To address this issue, I created two intermediate types: one to hold all serializable transition data (GraphMLTransition), and the other to hold all serializable state data (GraphMLState).  In essence, each of these types represents the <node> and <edge> GraphML elements.  Each time the FSM is serialized, it is copied into a new graph of the intermediate serializable types, and then the new graph is serialized.  Similarly, when the GraphML is deserialized, the resulting graph is copied into a new FSM.

I could have avoided creating these extra types and implementing the copy process, but to do so would have cluttered and complicated the overall FSM implementation; XML-serializable properties must be public!  For states, an actual state class is needed containing the start/final state flags (in essence, the GraphMLState class).  Storing start/final state flags on a state class creates a very sparse data set which I wanted to avoid (there is only ever one start state, and generally very few final states), and consequently I chose to maintain the string representation for the state.  For transitions, each delegate needs to be represented as a string implying a new read/write property.  This new property doesn't make sense as it is unnatural for a user to set a delegate/event using a string representation.

Serializing Delegates (and events)

The TransitionPredicate property and OnStateTransition event are both delegates, which are difficult to serialize/deserialize to/from XML.  You can't expect a delegate to be serialized using XmlSerializer becuase an XML-serializable type requires a parameterless constructor.  So to accomplish this, delegate-to-string-to-delegate conversion code is required.

A delegate may reference either a static or instance method, and in order to deserialize an instance method, the serializer needs to reconstruct the object state that owns the method.  In otherwords, the method's parent object needs to be serialized as well.  This does not create a user friendly scenario for creating an FSM via XML, so I prohibited this type of method from being serialized all together.  Binary serialization is better suited for this task, which is a feature that will be implemented in the future.

So, for delegate serialization to work, your delegate must reference a static method.  When serialized, it will have the following form: methodName;assemblyQualifiedDeclaringTypeName.  An example of a serialized delegate for the [System.Char.IsDigit] method is: IsDigit;System.Char, mscorlib, Version=2.0.0.0, Culture=neutral, PublicKeyToken=b77a5c561934e089.

=-=-=

- _Instruction A_
Rewrite the part of the FSM serialization excerpt between "To address this" and "into a new FSM.", inclusive, changing "GraphMLTransition" to "GraphMLEdge".

=-=-=

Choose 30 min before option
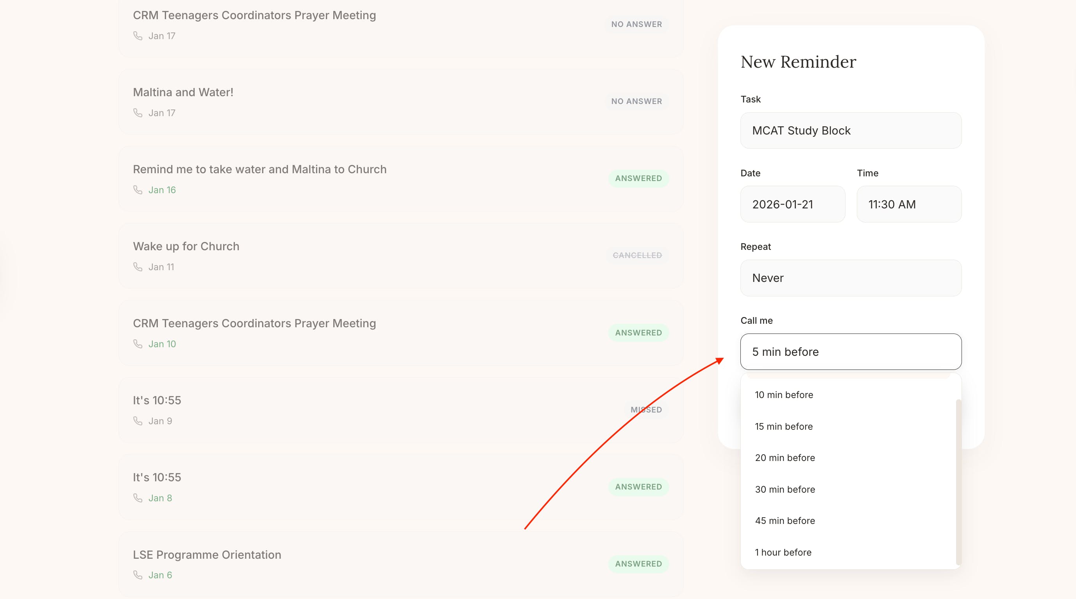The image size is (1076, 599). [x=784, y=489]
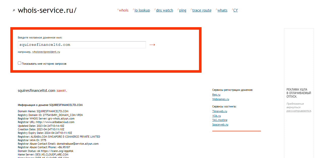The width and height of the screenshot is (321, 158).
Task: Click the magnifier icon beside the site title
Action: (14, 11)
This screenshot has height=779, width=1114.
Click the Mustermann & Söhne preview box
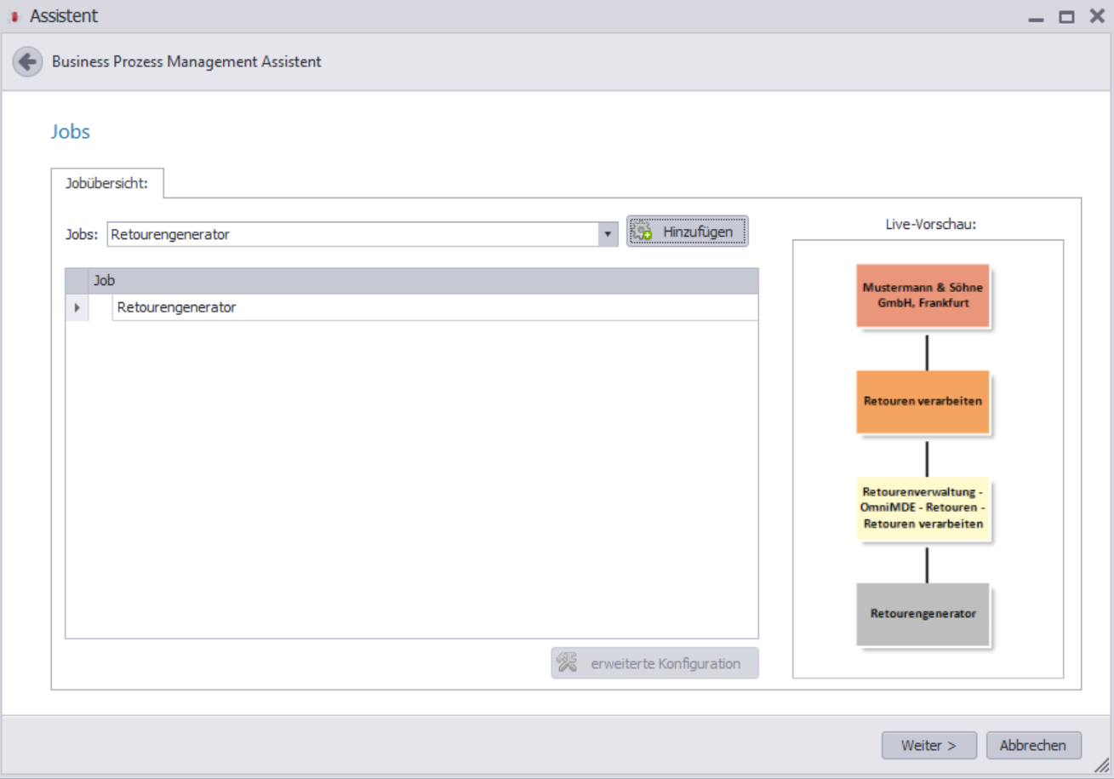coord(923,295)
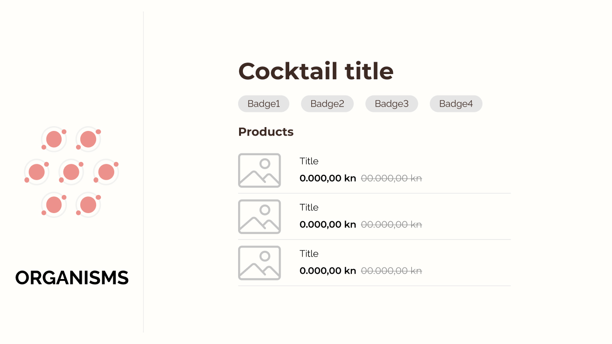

=-=-=

- _Instruction B_
Copy every line of the entries above verbatim, leaving out the pictures.

- _Correct answer A_
To address this issue, I created two intermediate types: one to hold all serializable transition data (GraphMLEdge), and the other to hold all serializable state data (GraphMLState).  In essence, each of these types represents the <node> and <edge> GraphML elements.  Each time the FSM is serialized, it is copied into a new graph of the intermediate serializable types, and then the new graph is serialized.  Similarly, when the GraphML is deserialized, the resulting graph is copied into a new FSM.

- _Correct answer B_
Choose 30 min before option
The image size is (1076, 599). [x=784, y=489]
The width and height of the screenshot is (321, 158).
Task: Click the magnifier icon beside the site title
Action: (14, 11)
This screenshot has height=779, width=1114.
Click the Mustermann & Söhne preview box
coord(923,295)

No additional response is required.